= Lydia Reid (activist) =

Scottish activist (died 2023)

Lydia Ann Reid (c. 1949 – June 2023) was a Scottish activist. She advocated the cause of parents who lost a child as an infant, and may have had their child's remains inappropriately used for research, or disposed of, and without consent.

== Birth and death of her son ==
At age 26, Reid gave birth to her a premature son, Gary Robert Paton, by Cesarean section, on 26 June 1975. When he was six days old, he was transferred to the Royal Hospital for Sick Children ("Sick Kids") in Edinburgh for surgery to remove a catheter.
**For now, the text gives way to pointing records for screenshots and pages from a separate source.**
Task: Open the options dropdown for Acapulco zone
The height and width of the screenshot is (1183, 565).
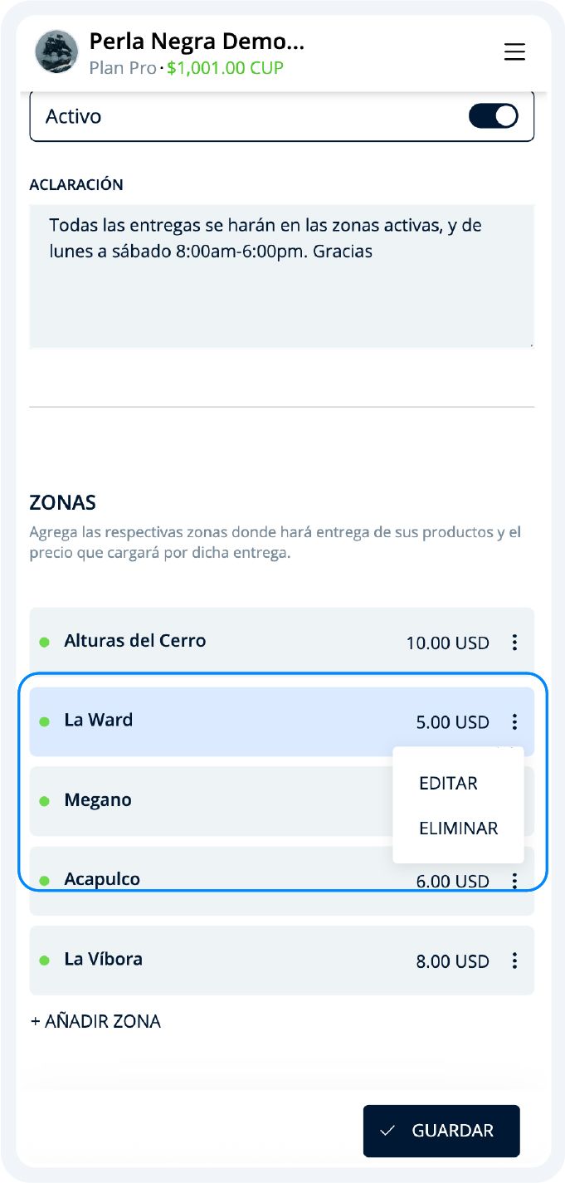Action: [514, 881]
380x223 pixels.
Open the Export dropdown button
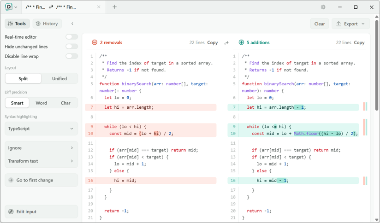point(350,24)
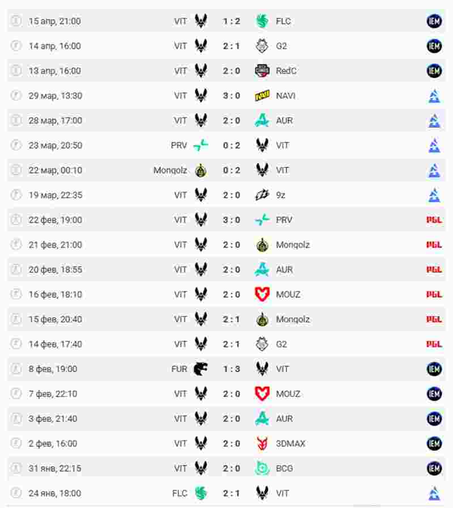The height and width of the screenshot is (508, 453).
Task: Open the 3 : 0 score of the VIT–NAVI match
Action: click(x=231, y=96)
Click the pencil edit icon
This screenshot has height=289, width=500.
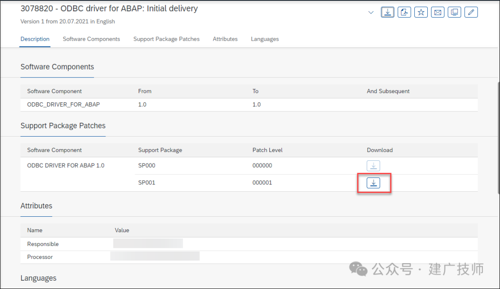tap(471, 13)
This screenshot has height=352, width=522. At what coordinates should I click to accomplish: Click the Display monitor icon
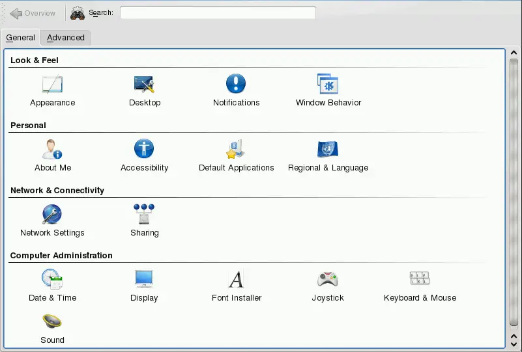point(144,280)
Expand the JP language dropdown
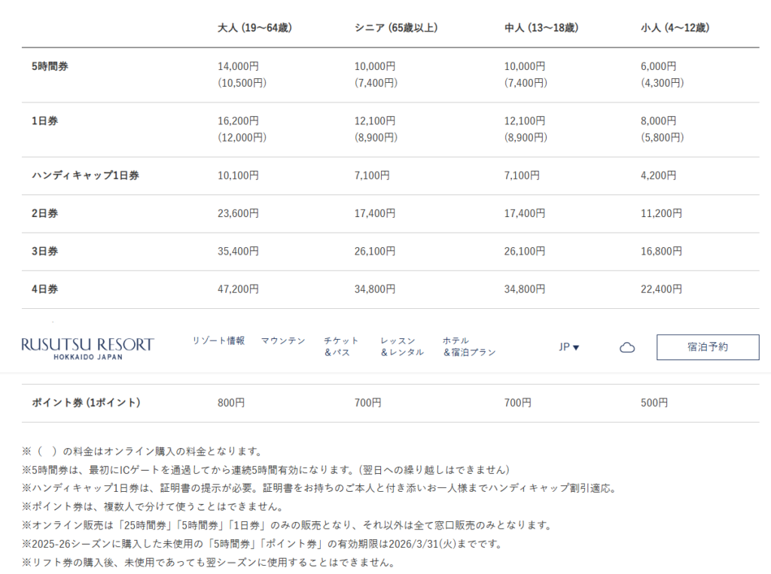771x574 pixels. click(x=568, y=347)
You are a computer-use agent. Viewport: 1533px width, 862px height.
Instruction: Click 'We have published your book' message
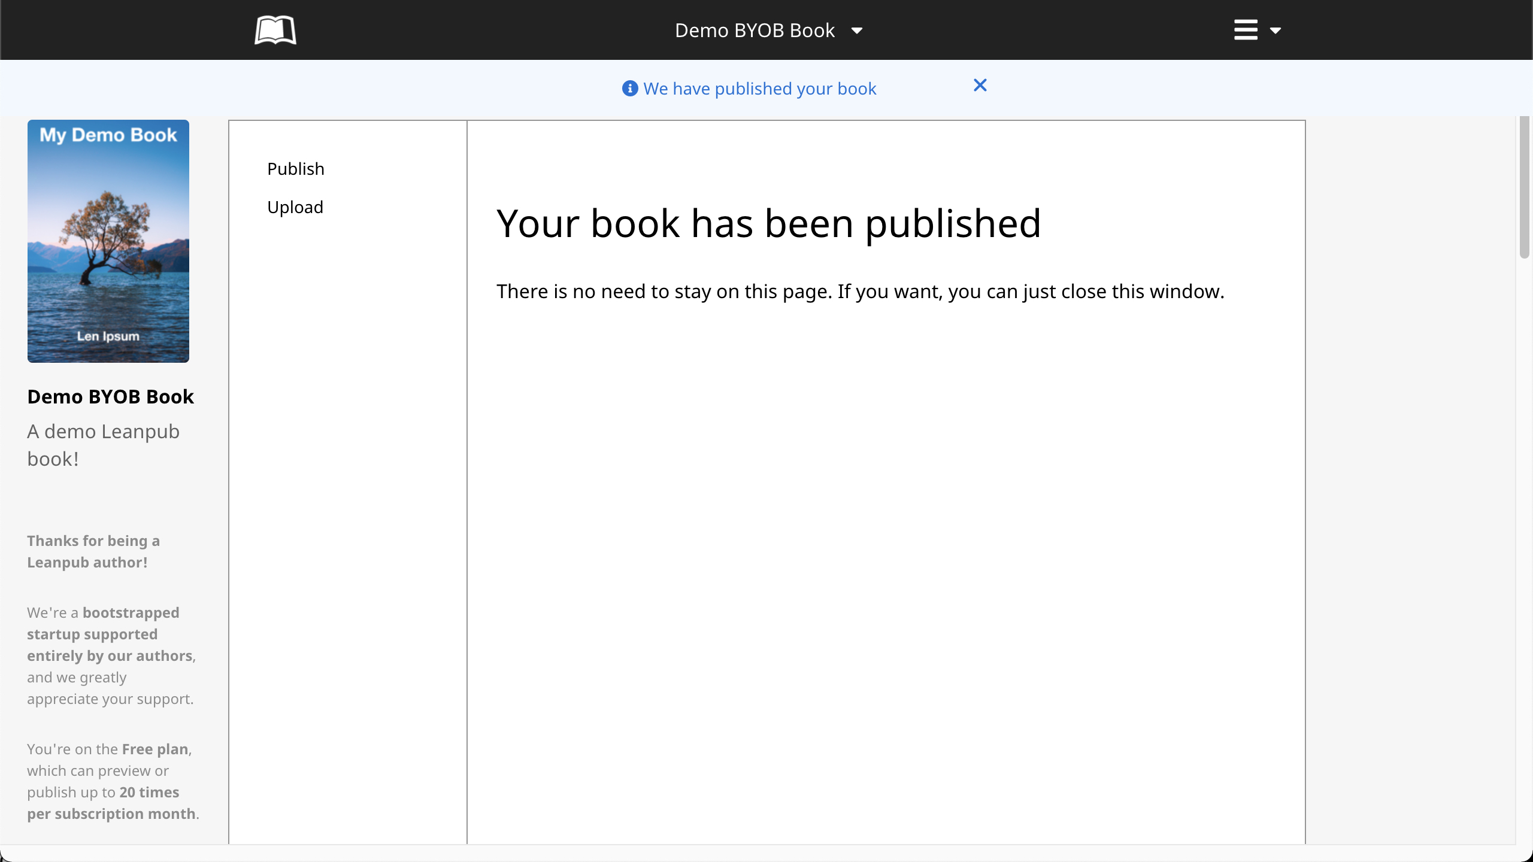point(759,89)
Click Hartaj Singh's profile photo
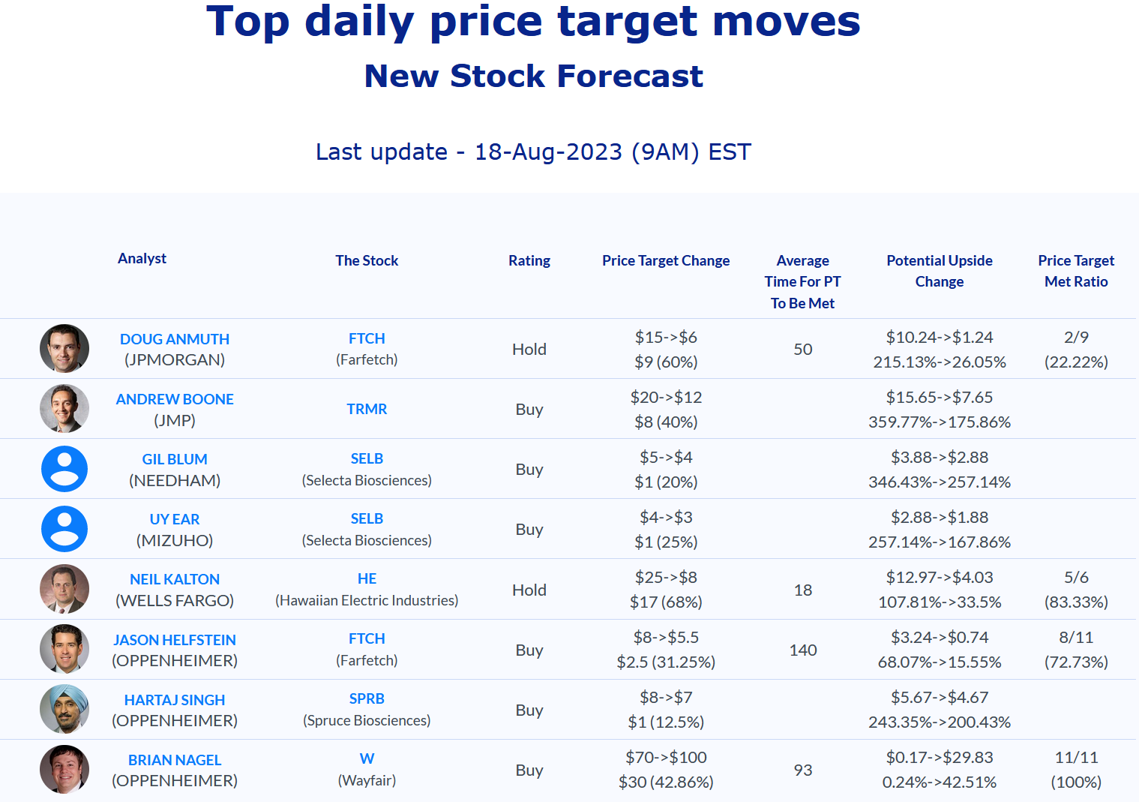Screen dimensions: 1139x802 tap(64, 709)
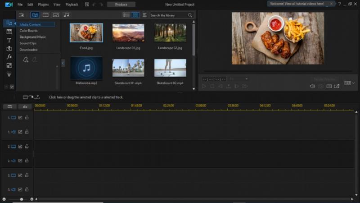Open the preview quality Fit dropdown

click(239, 79)
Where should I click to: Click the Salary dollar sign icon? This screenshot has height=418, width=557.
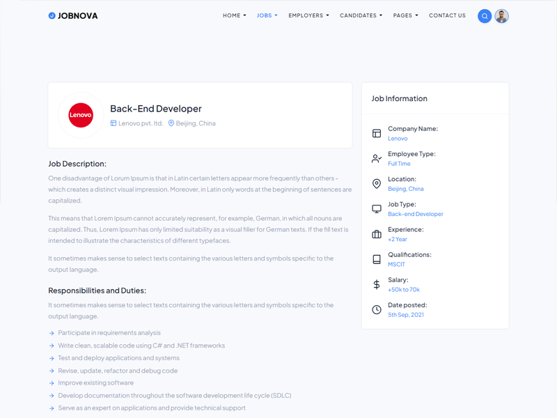[x=377, y=284]
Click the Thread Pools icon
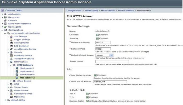Screen dimensions: 183x105 [x=11, y=87]
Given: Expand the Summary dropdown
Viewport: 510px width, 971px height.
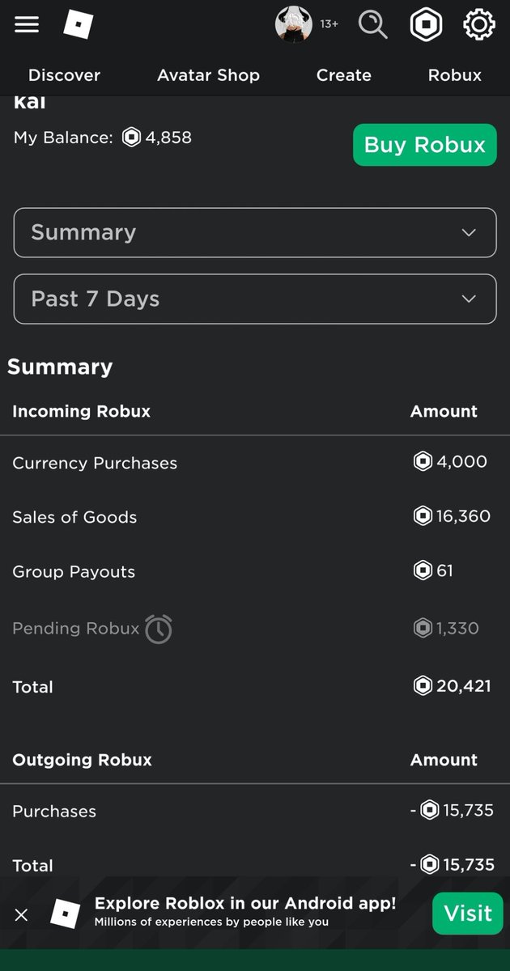Looking at the screenshot, I should [x=255, y=233].

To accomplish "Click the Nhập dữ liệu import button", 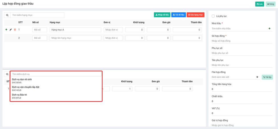I will click(x=162, y=15).
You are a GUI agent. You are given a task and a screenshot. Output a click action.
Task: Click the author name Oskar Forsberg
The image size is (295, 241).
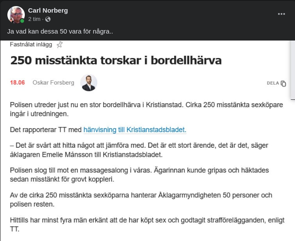(54, 82)
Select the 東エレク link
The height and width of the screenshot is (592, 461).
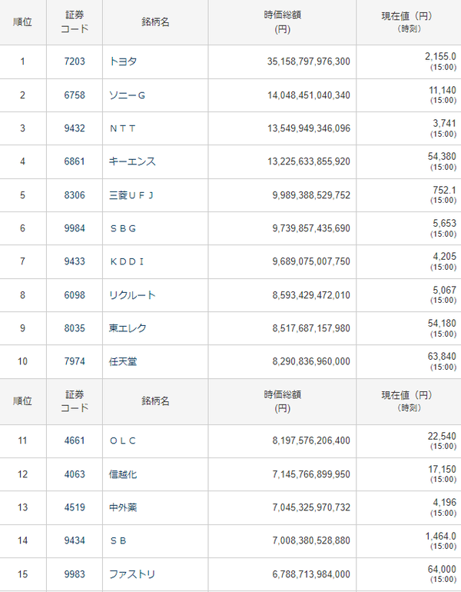pyautogui.click(x=128, y=328)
The baby was placed on life support after surgery on 2 July, with reported brain damage. His mother agreed to a request by medical staff to terminate life support. He was briefly returned to life support by the hospital, but the hospital sent police to inform them that night that the child had died.

A local funeral service showed her the child before burial, but she claimed that the child they showed her was not her baby; Gary was smaller and had different hair colouring. The funeral staff denied this and argued that she was confused by postnatal depression. Reid would spend over 40 years investigating what happened to her child, publicly exposing the practice of hospitals in such situations.

== Advocacy and reform ==
In 1999, a scandal erupted, and it was revealed that hospitals frequently took organs or other tissue samples from dead babies for research without parental consent. It was estimated that the organs or bodies of over 100,000 foetuses and stillbirths were being stored in medical labs, many either without any consent, or consent obtained in a way that rendered the parent unable to make an informed decision. Particularly intense scrutiny of Alder Hey hospital led to its chief pathologist being stripped of his license to practice medicine.

News of the scandal prompted Reid to check with Sick Kids Hospital. She obtained medical records showing that his organs had been removed, despite assurances from the hospital to the contrary. Reid formed a network with other parents, called Justice For The Innocents. Many of its members' requests for their children's medical records were responded to with redacted documents or none. Her efforts led authorities to form a review group. Its McLaren Report concluded that there were about 6,000 organs still being held, and that tighter regulations of the industry were needed. The parents sued for return of the organs. Many parents were successful (though sometimes it took as many as four separate returns), but not Reid, as the hospital insisted that none of the organs were stored.
Reid fought for payment for second funerals.

=== Later developments ===
Eventually, Reid obtained a court order to exhume her son's body. Dame Professor Sue Black performed the exhumation; she verified that it was the correct grave through artefacts found in it, but concluded that no body had been buried there. As of 2018, Reid continued to press for information about her son and to get his organs returned to her for burial.

In March 2023, it was announced that Reid was terminally ill with bowel cancer. She died in Edinburgh June 2023, at the age of 74.